-- start RECORDS SUPPLIED --
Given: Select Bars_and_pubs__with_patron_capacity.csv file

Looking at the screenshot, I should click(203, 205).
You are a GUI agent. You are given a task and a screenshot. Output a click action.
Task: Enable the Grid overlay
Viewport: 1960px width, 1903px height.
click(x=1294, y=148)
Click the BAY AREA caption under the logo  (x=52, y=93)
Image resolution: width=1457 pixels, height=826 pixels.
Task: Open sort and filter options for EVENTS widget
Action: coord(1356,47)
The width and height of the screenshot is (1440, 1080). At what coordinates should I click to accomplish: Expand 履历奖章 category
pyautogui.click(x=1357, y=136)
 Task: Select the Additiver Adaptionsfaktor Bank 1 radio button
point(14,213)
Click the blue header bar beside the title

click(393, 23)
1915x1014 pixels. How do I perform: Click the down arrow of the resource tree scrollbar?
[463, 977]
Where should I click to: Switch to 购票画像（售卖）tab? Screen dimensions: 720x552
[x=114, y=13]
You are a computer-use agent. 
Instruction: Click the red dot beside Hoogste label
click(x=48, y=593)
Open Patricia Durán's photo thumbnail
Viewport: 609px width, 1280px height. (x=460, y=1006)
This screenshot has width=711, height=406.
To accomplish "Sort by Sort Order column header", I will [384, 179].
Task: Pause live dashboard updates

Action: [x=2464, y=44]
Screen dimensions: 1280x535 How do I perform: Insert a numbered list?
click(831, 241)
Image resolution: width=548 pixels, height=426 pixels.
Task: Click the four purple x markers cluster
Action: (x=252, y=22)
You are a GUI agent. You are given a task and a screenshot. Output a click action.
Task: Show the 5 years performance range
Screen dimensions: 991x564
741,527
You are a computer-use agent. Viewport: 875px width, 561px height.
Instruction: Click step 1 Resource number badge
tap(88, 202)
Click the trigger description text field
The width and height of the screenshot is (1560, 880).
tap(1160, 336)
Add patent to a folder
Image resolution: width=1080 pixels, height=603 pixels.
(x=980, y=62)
-- end RECORDS SUPPLIED --
Retype the listing above word for word, beginning at the line that contains "Task: Pause live dashboard updates" and continuing through the end of the listing.

_EXERCISE ANSWER_:
Task: Pause live dashboard updates

Action: [x=2464, y=44]
Screen dimensions: 1280x535 How do I perform: Insert a numbered list?
click(831, 241)
Image resolution: width=548 pixels, height=426 pixels.
Task: Click the four purple x markers cluster
Action: (x=252, y=22)
You are a GUI agent. You are given a task and a screenshot. Output a click action.
Task: Show the 5 years performance range
Screen dimensions: 991x564
741,527
You are a computer-use agent. Viewport: 875px width, 561px height.
Instruction: Click step 1 Resource number badge
tap(88, 202)
Click the trigger description text field
The width and height of the screenshot is (1560, 880).
tap(1160, 336)
Add patent to a folder
Image resolution: width=1080 pixels, height=603 pixels.
(x=980, y=62)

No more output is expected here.